Others may say that Never Forget means we need to hold on to get revenge, to
put those who did it to justice. I think Never Forget means, what we need to
most remember today and everyday is to be humble and absolutely grateful. I
look back on my relationship with Jake, and the days and events of all that,
and I am humbled by the care that would send him into my life at that very
moment. And on the days when I am frustrated by the minutia and the small, and
the details of life that have to do with ministry, and life, and marriage, and
I tend to lose sight of the amazing gratitude that I should have.
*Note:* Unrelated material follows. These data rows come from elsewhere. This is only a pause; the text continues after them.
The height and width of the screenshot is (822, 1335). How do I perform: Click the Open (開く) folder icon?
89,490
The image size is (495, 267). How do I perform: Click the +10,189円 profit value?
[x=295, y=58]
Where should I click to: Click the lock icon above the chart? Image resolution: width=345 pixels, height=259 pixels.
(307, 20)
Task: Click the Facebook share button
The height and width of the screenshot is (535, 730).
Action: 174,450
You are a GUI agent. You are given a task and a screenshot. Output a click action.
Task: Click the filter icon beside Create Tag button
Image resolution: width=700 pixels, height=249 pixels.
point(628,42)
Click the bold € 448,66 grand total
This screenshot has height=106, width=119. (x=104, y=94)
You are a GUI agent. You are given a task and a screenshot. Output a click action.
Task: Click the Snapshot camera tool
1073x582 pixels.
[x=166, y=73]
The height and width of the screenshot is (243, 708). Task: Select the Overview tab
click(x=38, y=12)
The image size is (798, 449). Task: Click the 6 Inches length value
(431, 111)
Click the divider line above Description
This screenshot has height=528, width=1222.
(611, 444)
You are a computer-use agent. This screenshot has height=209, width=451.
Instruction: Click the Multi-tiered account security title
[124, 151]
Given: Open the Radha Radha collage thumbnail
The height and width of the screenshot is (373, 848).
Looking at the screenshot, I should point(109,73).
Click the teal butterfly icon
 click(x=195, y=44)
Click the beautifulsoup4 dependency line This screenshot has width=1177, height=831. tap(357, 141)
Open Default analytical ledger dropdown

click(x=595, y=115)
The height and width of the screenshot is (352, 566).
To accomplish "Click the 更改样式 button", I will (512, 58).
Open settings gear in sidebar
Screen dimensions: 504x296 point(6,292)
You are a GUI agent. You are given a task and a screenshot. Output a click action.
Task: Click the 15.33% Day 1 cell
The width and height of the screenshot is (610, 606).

That is what
is missing when I’m lost, and that is what’s there, the humility and the
gratitude, when I am found.
Let
us pray,
Almighty
God on this day and everyday, may we look back on our lives and recognize the
light that is always shining, the light that is impossible to miss in our
darkest days, but somehow hidden from our view when our lights are shining
bright, help us not to fear the darkness, but to embrace it as part of your
amazing plan, that goes beyond our imagining, the type of plan that would give
of your son, to live and experience life in this world, only to be crucified,
rejected and sealed in a tomb, only to show us that those things never can be
done. In Jesus Christ our Risen Savior’s name, do we pray, Amen.